▶ **Activity**
What number of lines in the records below hold the word "computer"? Give that number alone.

Dataset records START

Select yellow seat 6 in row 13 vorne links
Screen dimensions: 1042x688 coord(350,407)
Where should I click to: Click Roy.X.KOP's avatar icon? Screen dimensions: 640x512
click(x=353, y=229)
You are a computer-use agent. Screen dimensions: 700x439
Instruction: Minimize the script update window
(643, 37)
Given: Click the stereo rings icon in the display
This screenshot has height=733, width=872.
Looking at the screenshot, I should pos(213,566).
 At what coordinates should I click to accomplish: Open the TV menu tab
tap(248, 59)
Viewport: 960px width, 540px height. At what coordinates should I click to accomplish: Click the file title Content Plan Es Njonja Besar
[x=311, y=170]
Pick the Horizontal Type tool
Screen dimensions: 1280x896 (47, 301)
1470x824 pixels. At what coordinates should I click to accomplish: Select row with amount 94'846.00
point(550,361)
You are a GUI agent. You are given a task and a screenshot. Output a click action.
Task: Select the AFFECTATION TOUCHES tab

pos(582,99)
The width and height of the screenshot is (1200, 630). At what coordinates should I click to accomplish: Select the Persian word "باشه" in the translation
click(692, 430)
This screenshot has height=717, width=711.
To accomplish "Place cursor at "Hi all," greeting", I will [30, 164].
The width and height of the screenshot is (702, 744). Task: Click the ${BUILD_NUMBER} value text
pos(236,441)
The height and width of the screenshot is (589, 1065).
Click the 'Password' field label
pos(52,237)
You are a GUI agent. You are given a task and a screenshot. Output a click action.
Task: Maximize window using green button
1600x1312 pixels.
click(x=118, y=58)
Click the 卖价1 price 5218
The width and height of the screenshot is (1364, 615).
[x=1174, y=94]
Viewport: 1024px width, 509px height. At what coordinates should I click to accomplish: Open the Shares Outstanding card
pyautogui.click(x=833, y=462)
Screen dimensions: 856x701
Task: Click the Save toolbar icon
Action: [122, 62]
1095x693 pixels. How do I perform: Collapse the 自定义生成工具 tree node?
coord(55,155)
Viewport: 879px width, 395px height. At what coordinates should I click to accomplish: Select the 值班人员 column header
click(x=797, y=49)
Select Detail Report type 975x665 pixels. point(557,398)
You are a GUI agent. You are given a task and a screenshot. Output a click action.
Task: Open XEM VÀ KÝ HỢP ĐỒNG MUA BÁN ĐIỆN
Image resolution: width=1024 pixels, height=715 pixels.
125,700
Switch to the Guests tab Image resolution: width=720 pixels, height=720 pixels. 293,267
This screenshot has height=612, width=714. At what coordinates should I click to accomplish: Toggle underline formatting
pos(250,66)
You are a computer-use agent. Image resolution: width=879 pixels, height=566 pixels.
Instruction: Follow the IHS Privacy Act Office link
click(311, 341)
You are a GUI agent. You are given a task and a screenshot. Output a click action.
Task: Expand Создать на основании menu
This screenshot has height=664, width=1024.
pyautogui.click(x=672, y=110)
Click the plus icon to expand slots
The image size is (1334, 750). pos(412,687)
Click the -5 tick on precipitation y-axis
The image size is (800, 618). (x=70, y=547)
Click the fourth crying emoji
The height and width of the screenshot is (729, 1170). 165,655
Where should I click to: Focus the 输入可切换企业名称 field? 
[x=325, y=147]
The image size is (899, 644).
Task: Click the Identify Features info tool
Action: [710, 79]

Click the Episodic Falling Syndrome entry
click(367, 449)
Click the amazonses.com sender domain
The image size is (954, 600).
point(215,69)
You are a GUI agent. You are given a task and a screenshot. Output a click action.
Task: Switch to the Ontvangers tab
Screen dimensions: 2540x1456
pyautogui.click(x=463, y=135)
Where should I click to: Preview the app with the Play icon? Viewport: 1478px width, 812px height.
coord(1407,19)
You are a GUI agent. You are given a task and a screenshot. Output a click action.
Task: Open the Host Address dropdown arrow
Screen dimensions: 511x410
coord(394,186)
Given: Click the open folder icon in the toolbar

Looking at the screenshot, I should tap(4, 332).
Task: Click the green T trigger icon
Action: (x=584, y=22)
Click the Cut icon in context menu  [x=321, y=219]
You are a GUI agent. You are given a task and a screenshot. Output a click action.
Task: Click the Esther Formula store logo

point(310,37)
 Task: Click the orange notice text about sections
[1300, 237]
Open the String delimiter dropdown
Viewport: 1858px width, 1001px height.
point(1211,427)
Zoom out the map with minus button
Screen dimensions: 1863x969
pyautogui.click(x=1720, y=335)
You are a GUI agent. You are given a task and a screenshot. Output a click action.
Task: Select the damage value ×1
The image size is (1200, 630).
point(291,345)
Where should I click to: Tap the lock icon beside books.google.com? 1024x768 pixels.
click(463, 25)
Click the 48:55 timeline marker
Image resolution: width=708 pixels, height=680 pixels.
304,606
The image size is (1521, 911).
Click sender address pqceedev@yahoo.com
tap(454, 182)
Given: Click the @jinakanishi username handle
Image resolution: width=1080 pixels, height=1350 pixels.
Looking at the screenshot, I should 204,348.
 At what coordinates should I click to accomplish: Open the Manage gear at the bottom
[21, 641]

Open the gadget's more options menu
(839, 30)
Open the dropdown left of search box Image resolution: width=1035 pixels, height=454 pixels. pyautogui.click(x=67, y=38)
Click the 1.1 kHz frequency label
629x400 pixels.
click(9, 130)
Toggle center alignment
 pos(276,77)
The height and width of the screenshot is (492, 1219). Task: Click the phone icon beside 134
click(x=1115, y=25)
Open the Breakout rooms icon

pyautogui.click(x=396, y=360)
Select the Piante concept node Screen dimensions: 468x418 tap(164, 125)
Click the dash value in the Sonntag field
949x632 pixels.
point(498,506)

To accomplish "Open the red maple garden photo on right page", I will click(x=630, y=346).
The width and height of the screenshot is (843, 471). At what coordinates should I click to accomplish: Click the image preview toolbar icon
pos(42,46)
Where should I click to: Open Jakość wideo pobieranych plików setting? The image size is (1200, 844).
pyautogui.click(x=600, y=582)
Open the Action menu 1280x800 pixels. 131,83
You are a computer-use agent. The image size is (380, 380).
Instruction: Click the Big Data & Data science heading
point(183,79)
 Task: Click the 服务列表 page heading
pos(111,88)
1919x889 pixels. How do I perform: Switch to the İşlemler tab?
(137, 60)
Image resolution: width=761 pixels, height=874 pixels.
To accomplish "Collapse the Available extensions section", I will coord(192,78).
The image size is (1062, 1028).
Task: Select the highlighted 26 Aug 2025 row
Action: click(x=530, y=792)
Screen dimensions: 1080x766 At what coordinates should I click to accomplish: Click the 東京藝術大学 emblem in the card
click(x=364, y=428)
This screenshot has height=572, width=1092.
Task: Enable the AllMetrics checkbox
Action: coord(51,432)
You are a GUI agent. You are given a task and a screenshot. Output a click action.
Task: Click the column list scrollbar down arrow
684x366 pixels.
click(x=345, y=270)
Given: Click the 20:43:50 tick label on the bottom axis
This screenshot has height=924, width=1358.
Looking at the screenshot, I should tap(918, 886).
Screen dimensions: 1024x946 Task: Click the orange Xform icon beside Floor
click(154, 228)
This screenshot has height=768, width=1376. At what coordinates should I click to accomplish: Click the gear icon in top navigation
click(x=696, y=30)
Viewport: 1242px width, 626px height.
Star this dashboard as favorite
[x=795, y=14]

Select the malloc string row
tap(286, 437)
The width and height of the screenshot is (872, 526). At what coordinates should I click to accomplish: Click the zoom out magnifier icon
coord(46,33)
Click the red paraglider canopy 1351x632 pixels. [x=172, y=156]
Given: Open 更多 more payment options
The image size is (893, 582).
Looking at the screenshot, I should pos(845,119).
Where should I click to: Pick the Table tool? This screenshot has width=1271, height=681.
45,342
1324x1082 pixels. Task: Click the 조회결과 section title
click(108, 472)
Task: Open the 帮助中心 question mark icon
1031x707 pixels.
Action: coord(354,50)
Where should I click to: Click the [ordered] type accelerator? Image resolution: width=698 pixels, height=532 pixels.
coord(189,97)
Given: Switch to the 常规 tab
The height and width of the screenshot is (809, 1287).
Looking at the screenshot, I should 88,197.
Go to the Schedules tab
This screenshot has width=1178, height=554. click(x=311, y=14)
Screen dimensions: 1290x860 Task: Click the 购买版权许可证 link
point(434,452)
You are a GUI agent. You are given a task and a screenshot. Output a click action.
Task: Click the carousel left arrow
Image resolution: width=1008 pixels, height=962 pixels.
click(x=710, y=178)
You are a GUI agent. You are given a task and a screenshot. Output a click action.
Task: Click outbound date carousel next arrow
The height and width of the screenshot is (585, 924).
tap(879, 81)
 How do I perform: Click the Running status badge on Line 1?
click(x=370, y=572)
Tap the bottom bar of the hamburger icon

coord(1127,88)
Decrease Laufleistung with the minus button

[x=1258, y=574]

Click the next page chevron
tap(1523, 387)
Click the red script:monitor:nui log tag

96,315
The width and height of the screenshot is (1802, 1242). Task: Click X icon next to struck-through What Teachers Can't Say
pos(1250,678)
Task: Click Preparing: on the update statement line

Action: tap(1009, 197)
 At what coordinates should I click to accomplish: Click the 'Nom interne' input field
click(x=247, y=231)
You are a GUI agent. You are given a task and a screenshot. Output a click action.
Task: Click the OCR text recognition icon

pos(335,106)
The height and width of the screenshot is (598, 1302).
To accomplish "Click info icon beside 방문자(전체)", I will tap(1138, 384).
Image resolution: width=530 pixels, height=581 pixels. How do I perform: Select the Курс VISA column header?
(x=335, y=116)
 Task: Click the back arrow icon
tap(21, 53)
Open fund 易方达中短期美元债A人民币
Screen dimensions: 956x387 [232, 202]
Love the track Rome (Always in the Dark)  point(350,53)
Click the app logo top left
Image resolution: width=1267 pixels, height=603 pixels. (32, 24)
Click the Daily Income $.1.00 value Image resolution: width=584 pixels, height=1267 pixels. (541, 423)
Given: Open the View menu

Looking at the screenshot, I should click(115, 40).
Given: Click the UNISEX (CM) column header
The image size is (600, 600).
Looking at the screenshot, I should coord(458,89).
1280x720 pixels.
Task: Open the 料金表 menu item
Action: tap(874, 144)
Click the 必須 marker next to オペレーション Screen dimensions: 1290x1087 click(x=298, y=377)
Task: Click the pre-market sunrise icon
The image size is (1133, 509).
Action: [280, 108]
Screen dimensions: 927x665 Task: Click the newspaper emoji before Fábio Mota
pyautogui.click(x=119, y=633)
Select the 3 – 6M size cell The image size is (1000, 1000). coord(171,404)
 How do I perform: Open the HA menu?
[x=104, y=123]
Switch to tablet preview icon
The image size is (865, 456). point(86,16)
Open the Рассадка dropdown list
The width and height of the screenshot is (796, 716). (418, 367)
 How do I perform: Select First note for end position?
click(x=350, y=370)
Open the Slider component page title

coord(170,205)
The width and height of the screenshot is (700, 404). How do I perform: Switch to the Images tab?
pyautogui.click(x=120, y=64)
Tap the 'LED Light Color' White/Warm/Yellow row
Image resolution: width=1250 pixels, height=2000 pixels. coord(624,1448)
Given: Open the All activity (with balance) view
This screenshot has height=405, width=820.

Dataset records END

▶ **Final answer**
3